Ciao Mauro, innanzitutto benvenuto e grazie per la tua disponibilità.

Grazie a voi per l'interesse e per lo spazio che ci dedicate.

E’ da poco uscito il doppio cd “Of Prisoners Wandering Souls and Cruel Fears”, un lavoro forse meno immediato rispetto alle produzioni passate ma decisamente maturo. Le prime novità che saltano all’orecchio dopo un ascolto sono la produzione più caotica e meno nitida rispetto al passato e i duetti con la vocalist femminile. Due scelte che si son rivelate azzeccate nel risultato finale.
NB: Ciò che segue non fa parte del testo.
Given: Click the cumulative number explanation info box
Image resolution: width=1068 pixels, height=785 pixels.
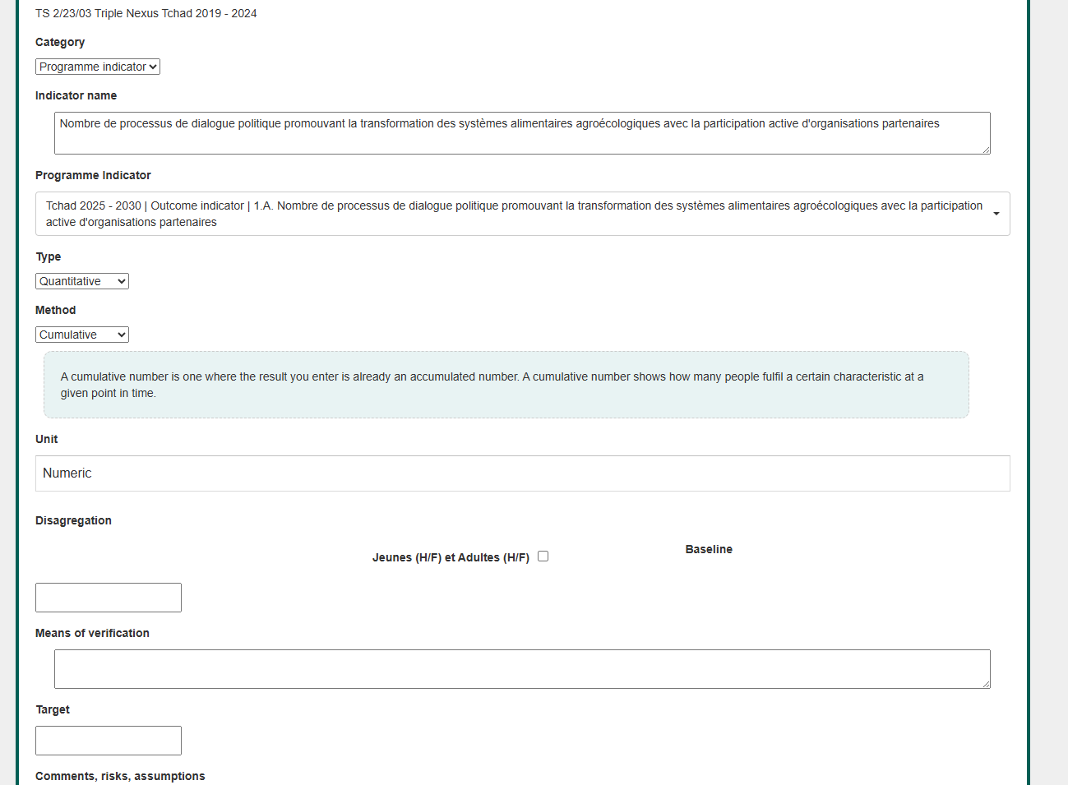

Come sempre il disco è molto valido, ce lo introdurresti a livello concettuale?

Il mondo dipinto nel disco è un mondo “psicologico/immaginario” pericoloso, popolato da una serie di entità malevole, il cui scopo è destabilizzare, infastidire, ingombrare. Le anime erranti (per scelta o per costrizione) che si trovano a vagare in questo spazio devono fare i conti con una costante mancanza di tranquillità e con la paura. Ogni riferimento alla mia situazione personale è puramente voluta. Cosi' come voluto è il “caos” nella produzione e nella scelta dei suoni. “Of prisoners, wandering souls and cruel fears” è un disco malsano e dall'anima doom (non necessariamente metal, sia chiaro) e una produzione cristallina come quella che scegliemmo ad esempio per “Contro.luce” non sarebbe stata adeguata. Abbiamo pertanto scelto di sacrificare la pulizia a favore di un impatto più grezzo e ruvido.

La seconda parte “Prisoners” è interamente Ambient, nonostante non siate un progetto dedito soltanto al Dark Ambient, avete dimostrato di saper trasmettere oscurità meglio delle miriadi di band che saltano fuori come funghi in questo ambito. Come mai la scelta ricorrente della tematica della prigionia?

Nel secondo disco, le “personcine brutte e cattive” alle quali sono dedicati i brani del primo disco scoprono che non importa quanto tu ti ritenga (o sia) effettivamente malvagio, finirai comunque per trovare qualcuno peggio di te. Le prospettive si invertono, le canzoni mutano forma (pur esistendo similitudini profonde tra le corrispondenti tracce dei due dischi) e si apre un secondo mondo parallelo al primo. Cambiano gli attori, ma rimane immutato il senso di smarrimento e la coscienza di essere prigionieri – di sé stessi, dei propri pensieri, delle cose, delle persone, delle situazioni, di tutto quello con cui si entra in contatto.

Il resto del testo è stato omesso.